Rosanne Thomas is a writer (several novels, a memoir, misc.) from Massachusetts traveling with her lovely daughter August, also an aspiring novelist and scholar of Turkish/Ottoman culture. Roseanne is here doing research for her next novel. She didn’t want to give away too much, but one of her characters has some connection to the Azores and she wanted to come absorb some details about the landscape and life here. They are on a whirlwind tour of what sounds like most of the islands, and will only be on Flores for two days. After we landed in Santa Cruz we parted ways, making a plan to meet up at their hotel for dinner later.

The place where I am staying is in the south end of town, near the old harbor, at the bottom of a quiet street (finally!) that ends at the ocean about thirty yards away. There was nobody here when I arrived, so I called the number on the door and a woman said she’d be here in five minutes, which turned out to be more like ten. The room is cheap (€35/night) and huge. Not much of a view out the only window (the laundry area), but I’m not paying for a great view. Or a great bed, apparently. So it goes.

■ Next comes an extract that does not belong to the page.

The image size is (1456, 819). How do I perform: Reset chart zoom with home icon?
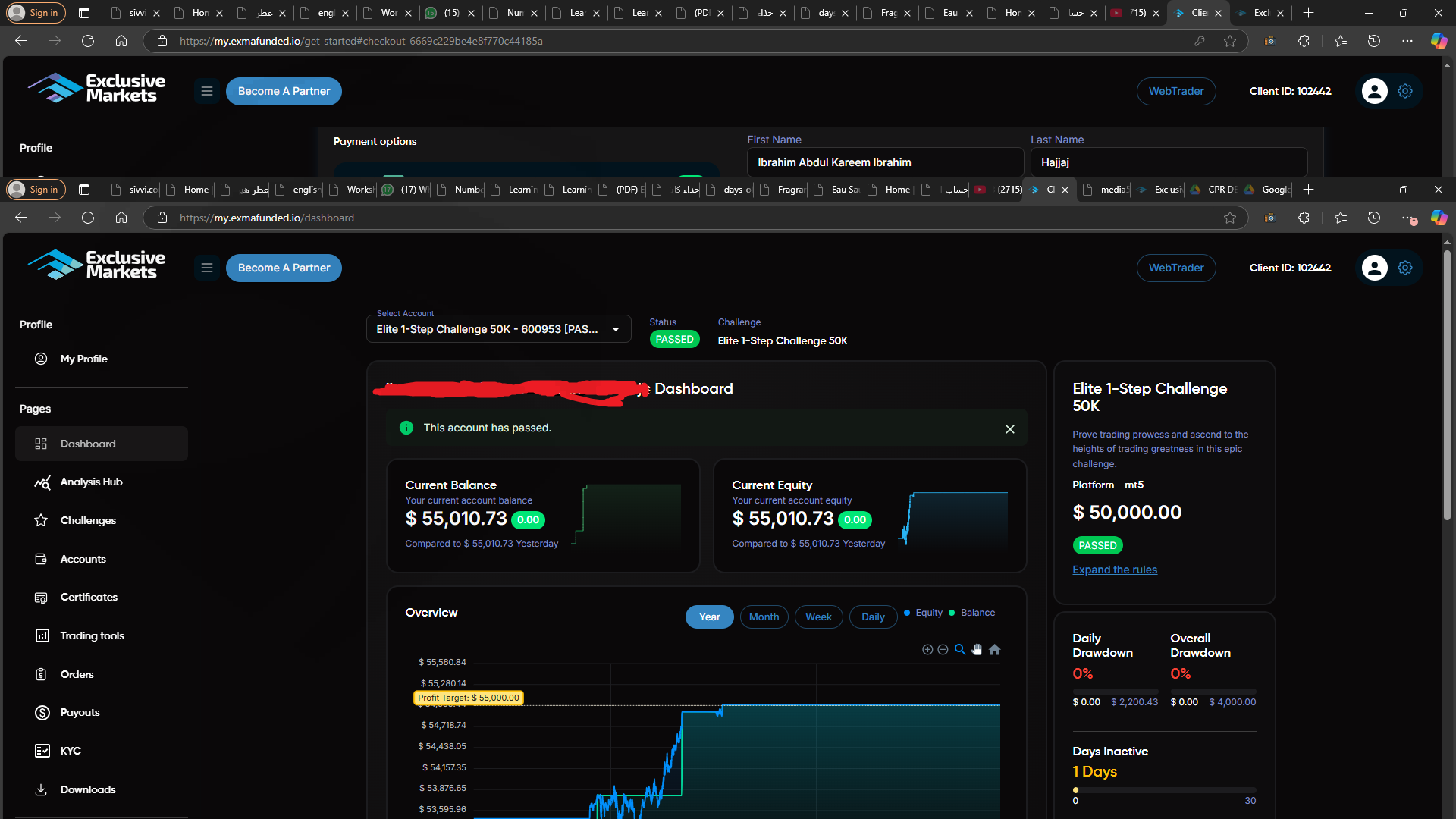(x=995, y=650)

It was a beautiful day, so I decided to go check out the piscinas naturais (natural ocean swimming pools), which has increasingly become a top priority wherever I go. There is actually a swimming area at the bottom of our street, but since it is not listed on the map I opted to check out the one that is, figuring it must be nicer. This turned out to be the case. It’s a really beautiful spot, with extensive paved deck areas where one can lie around and bake in the sun between dips.


It is also the Big Teen Hang-out Spot. When I arrived there weren’t too many people, but within an hour it was looking like a Frankie and Annette movie. Every teenager in town must have been there. At that point I left to wander around town. I pretty quickly found the cemetery and decided to look for maybe-relatives. I met the groundskeeper, a friendly old guy who spoke no English whatsoever. Somehow we managed to have a nice little conversation. I found lots of stones with Freitas (or de Freitas) and Avelar (or Avellar) names, some with both names on the same stone. I have no idea if my ancestors came from Santa Cruz, but it’s a small island and there is a good chance that some of these people were distant relatives.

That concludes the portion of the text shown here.